A giant, a genius, a glorious storyteller had slipped quietly away, leaving more splendours and riches than any Egyptian king. Glories which were, and always would be, eternally available to his
petites gens,
the people who gave them life, and made his fortune.

Daily Telegraph,
18 April 1992

Strike Me Pink!

London Observed: Stories and Sketches
by Doris Lessing (HarperCollins)

This is the first time in four years of contributing to the
Daily Telegraph
that I have had to bring to the typewriter the book I am reviewing – for the simple reason that I do not remember a single thing I have read, including the titles of the stories. They do not hold or entertain me; they merely make me skip with irritation. I do not comprehend how a writer of such intensity and renown could produce so limp a lettuce.

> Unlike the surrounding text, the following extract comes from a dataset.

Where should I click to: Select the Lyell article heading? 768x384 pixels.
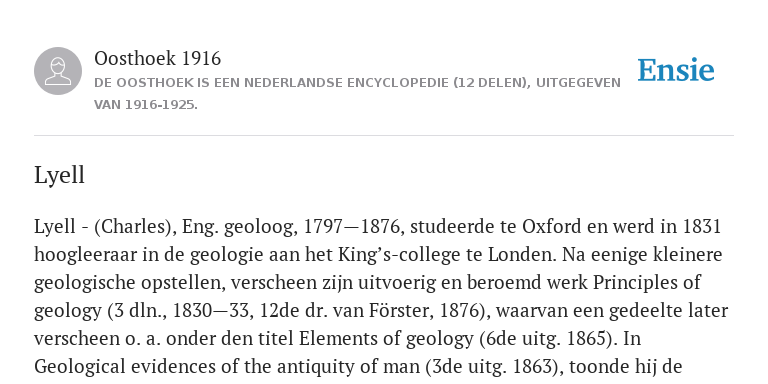pyautogui.click(x=59, y=175)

The title is hugely provocative.
London Observed.
London!
My
London? It does not remotely
touch
London. It could happily transfer to
Bombay Observed, Athens Observed, Darlington Observed.
It is correct in only one word:
Observed.
This higgledy-piggledy slew of characters is indeed ‘observed'. None is at any level
understood.

It appears that Doris Lessing has merely pressed her face to the thick glass of an aquarium and worthily recorded the fish she has seen. They dart, drift, skim, turn, move elegantly, roughly, shoot for a fight: all this she has observed, written down, as well as the bright colours, the streaks of light, the ripples of bone and flesh beneath jewelled scales. But she describes these splendours in sepia. Her prose has no colour. I longed for brilliance, for a bit of vulgar passion.

Naturally, the stories are very capably handled. Neat, tidy, set down as motions. In one, a girl of O-level age has a baby on a rough blanket in a back-street shed. A slavering dog is sniffing about. We are awash with sanitary towels, blood and water and filth, but at no time with tears, or anxiety, or sympathy. I, frankly, did not give a tinker's gob for the wretched child or its teenage mother. Nor did I believe one syllable of the dainty dialogue. Who
are
these people?

Later, we have a story about a journey by Underground from St John's Wood to Trafalgar Square. A kind of defence of the Tube. The varied life passes before one from stop to stop. It is, I gather, impressive that at the height of the rush-hour we are likely to see that ‘half the carriage' actually reads! In the morning:

people betray their allegiances: the
Times,
the
Independent,
the
Guardian,
the
Telegraph,
the
Mail.
The bad papers some of us are ashamed of don't seem much in evidence …

Well, strike me pink! There is more. Someone was actually reading
The Iliad.
And across the aisle ‘a woman read
Moby-Dick',
and, as if that were not enough joy, in this ordinary carriage a girl with ‘a new baby asleep on her chest' held up a copy of
Wuthering Heights.
This clearly pleases Mrs Lessing. The unlikeliness, plus the innate snobbery, amaze me.